CHAPTER 2.
METHODS OF EXECUTION
Lethal injection.
Lethal injection is now virtually the universal method of execution in the United States, with all but one of the 65 executions carried out during 2003 being by this method. Of the 885 executions in the US to the end of 2003, 720 have been by lethal injection, including those of eight women.
Lethal injection was first considered as a means of execution in 1888 when New York's J. Mount Bleyer MD put it forward in an article in the Medico-Legal Journal suggesting that it would be more humane, cheaper and rob the prisoner of the hero status that often attached to hangings. He suggested the intravenous injection of six grains of Morphine. The idea did not catch on and New York introduced the electric chair instead.

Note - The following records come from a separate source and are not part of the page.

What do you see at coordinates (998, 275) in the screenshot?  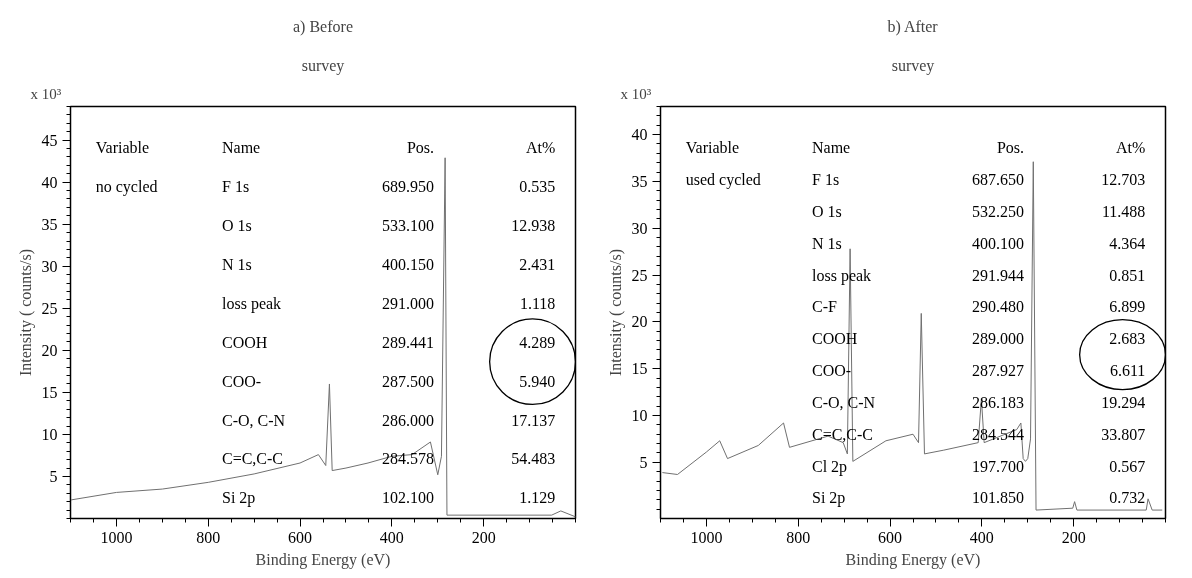 I see `annotation: 291.944` at bounding box center [998, 275].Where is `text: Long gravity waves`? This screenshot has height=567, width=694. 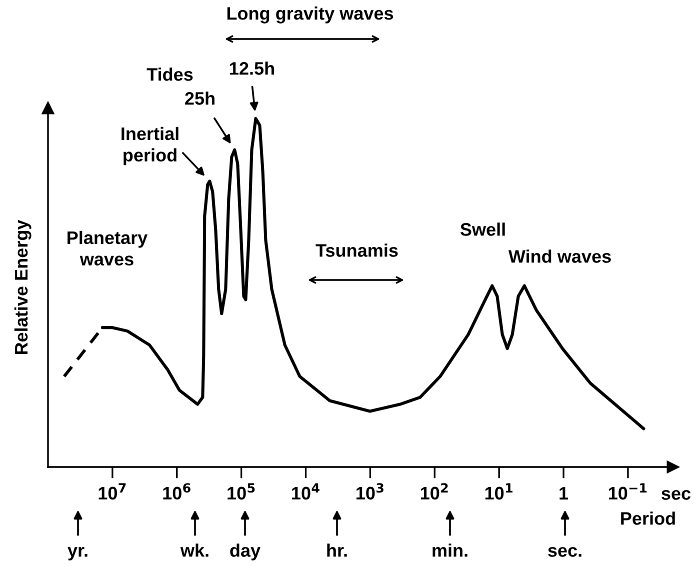 text: Long gravity waves is located at coordinates (310, 15).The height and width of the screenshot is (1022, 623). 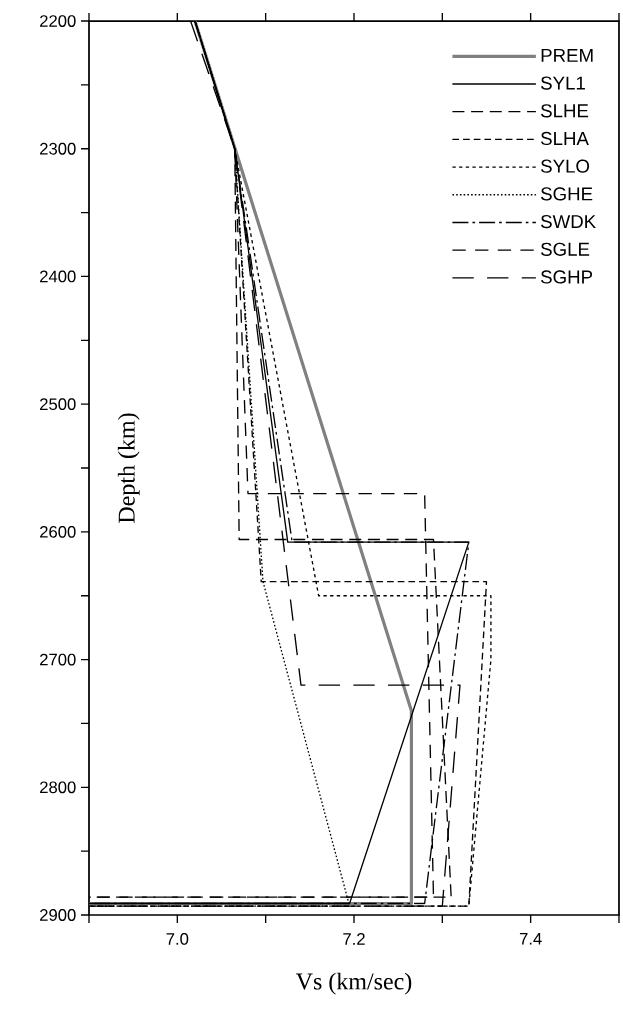 I want to click on y-axis-title: Depth (km), so click(x=128, y=468).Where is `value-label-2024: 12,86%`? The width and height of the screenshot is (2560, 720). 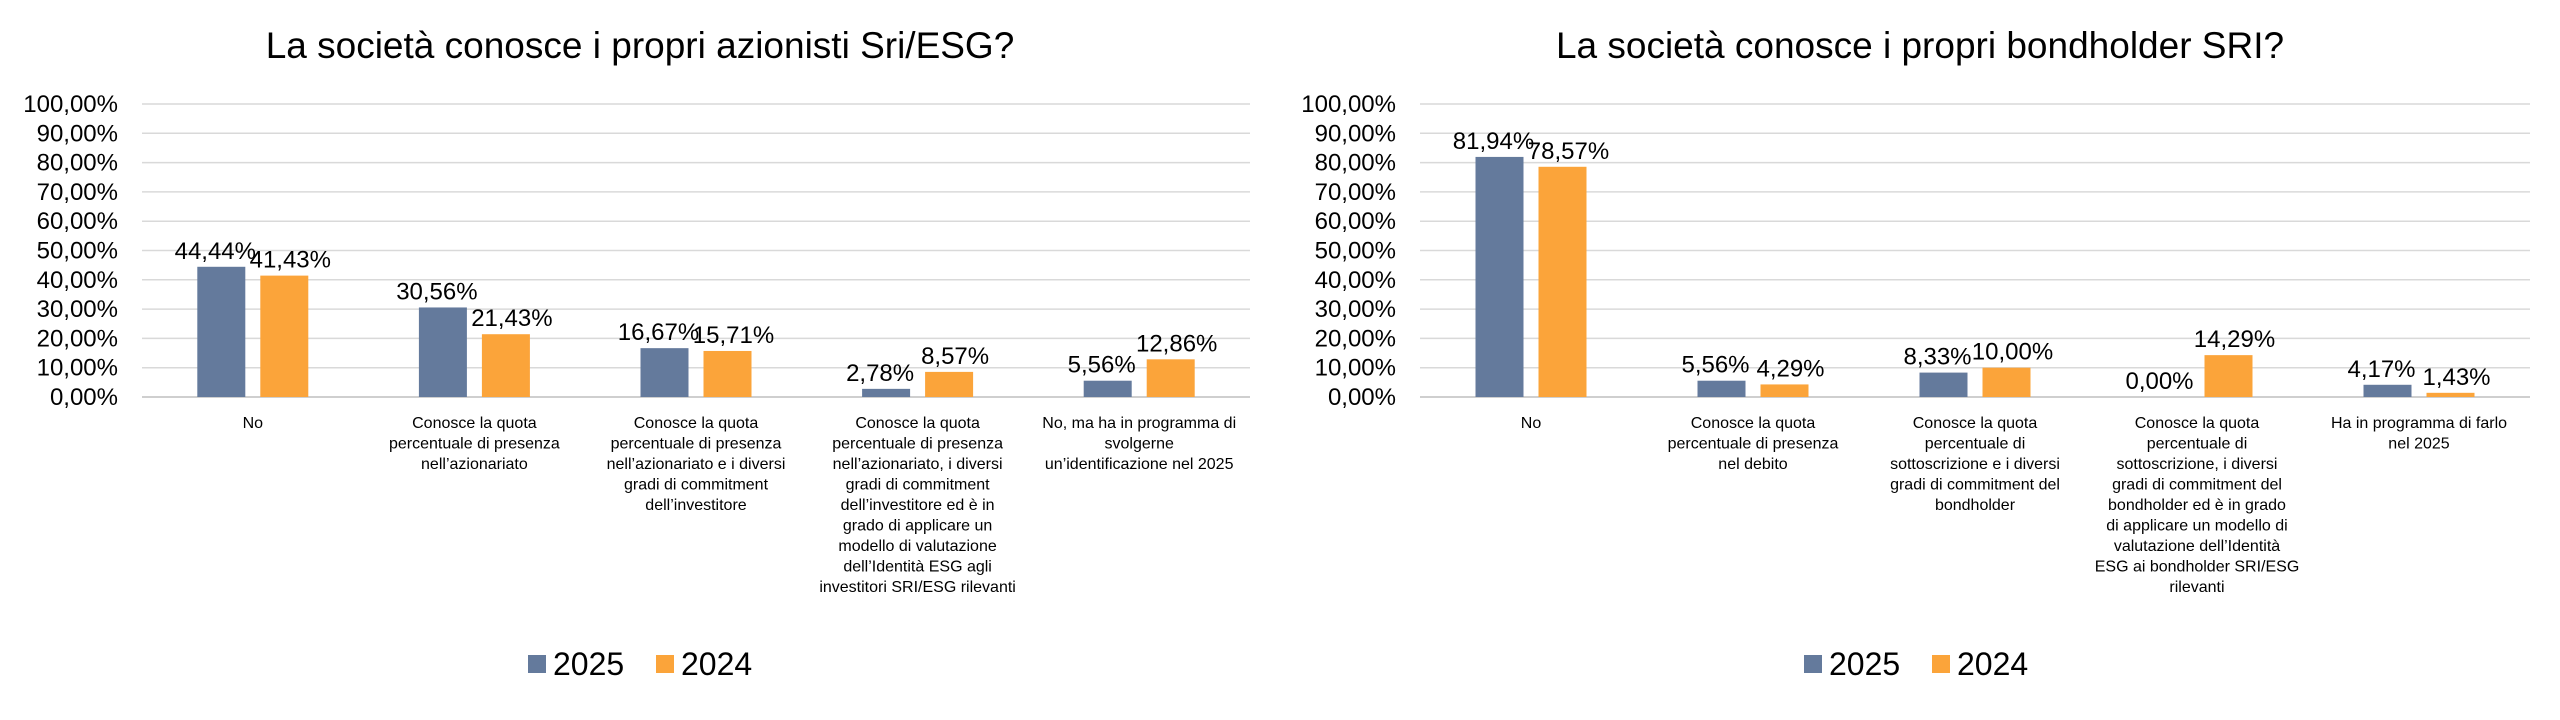
value-label-2024: 12,86% is located at coordinates (1176, 344).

The British Royal Commission on Capital Punishment (1948-1953) also examined lethal injection but decided against it, partly due to pressure from the BMA who were concerned about the ethics of doctors participating in executions.

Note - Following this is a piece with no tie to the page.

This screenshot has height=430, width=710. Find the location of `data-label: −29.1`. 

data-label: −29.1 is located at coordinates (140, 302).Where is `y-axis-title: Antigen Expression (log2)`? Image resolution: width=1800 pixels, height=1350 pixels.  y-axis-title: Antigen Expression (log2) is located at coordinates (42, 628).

It was again put forward in 1977 by Dr. Stanley Deutsch, who at the time chaired the Anaesthesiology Department of Oklahoma University Medical School. In response to a call by an Oklahoma state senator Bill Dawson for a cheaper alternative to repairing the state's derelict electric chair, Deutsch described a way to administer drugs through an intravenous drip so as to cause death rapidly and without pain. "Having been anaesthetised on several occasions with ultra short-acting barbiturates and having administered these drugs for approximately 20 years, I can assure you that this is a rapid, pleasant way of producing unconsciousness," Deutsch wrote to the senator in February 1977.
Oklahoma thus became the first to legislate for it in 1977. Texas introduced similar legislation later in the same year to replace their electric chair and carried out the first execution by this method on December 7th 1982 when Charles Brooks was put to death for the murder of second hand car salesman David Gregory in Huntsville Texas in 1976. Brook's girlfriend Vanessa Sapp witnessed the procedure, which began at 12.07 a.m. He was certified dead at 12.16 a.m. There was no apparent problem and Brooks seemed to die quite easily. At first he raised his head, clenched his fist and seemed to yawn or gasp before passing into unconsciousness.

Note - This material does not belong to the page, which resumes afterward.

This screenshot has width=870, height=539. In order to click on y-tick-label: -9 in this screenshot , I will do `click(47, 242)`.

37 American states now use lethal injection either as their sole method or as an option to one of the traditional methods. These being Alabama, Arizona, Arkansas, California, Colorado, Connecticut, Delaware, Florida, Idaho, Illinois, Indiana, Kansas, Kentucky, Louisiana, Maryland, Mississippi, Missouri, Montana, Nebraska, Nevada, New Hampshire, New Jersey, New Mexico, New York, North Carolina, Ohio, Oklahoma, Oregon, Pennsylvania, South Carolina, South Dakota, Tennessee, Texas, Utah, Virginia, Washington and Wyoming. Alabama has allowed lethal injection from July 1st 2002 as an option to electrocution and has executed four people by this method up to the end of 2003.
Texas has carried out the vast majority of lethal injections in the US, with 313 to the end of 2003. Many states have modified their old execution chambers to save the cost of building a new facility - California carries out injections within the gas chamber at San Quentin and Washington under the gallows traps at Walla Walla State Penitentiary.
The Philippines have also decided to use lethal injection for future executions to replace the electric chair and carried out its first execution since 1976, when Leo Echegaray was put to death for child rape on the 4th of February 1999. A further 6 men have been executed by this method to the end of 2000 but there have been no executions since.
Guatemala has also switched to lethal injection after a botched firing squad execution in 1996 and has carried out three executions since then. The first occurred on the 10th February 1998, when Manuel Martinez, a 42-year-old peasant, was put to death for killing four children, their parents and their aunt in 1995 in a dispute over a small plot of land.
On the 29th June 2000 two members of a Guatemalan kidnapping ring were executed in consecutive and televised executions. Amilcar Cetino Perez and Tomas Cerrate Hernandez were members of a notorious kidnap gang believed to be responsible for death threats against the family of President Alfonso Portillo.
China also been experimenting with lethal injection and is moving to this method to replace shooting.
During early 2003 it has introduced a fleet of eighteen mobile execution vehicles. These are specially converted 24 seat minibuses, which will operate in the southern province of Yunnan and the cities of Harbin and Shanghai. The windowless execution chamber at the back contains a metal bed on which the prisoner is strapped down. The executioner presses a button that starts an automatic injection process which can be watched on a video monitor next to the driver's seat and be recorded if required. Efficiency and cost were apparently the main reasons for the introduction of these vehicle according to Yunnan officials. On was quoted as saying : "With lethal injection, only four people are required to execute the death penalty: one executioner, one member of the court, one from the procuratorate and one forensic doctor. A dozen guards are also required to keep watch around the van". Thailand has moved to lethal injection to replace shooting from December 2003.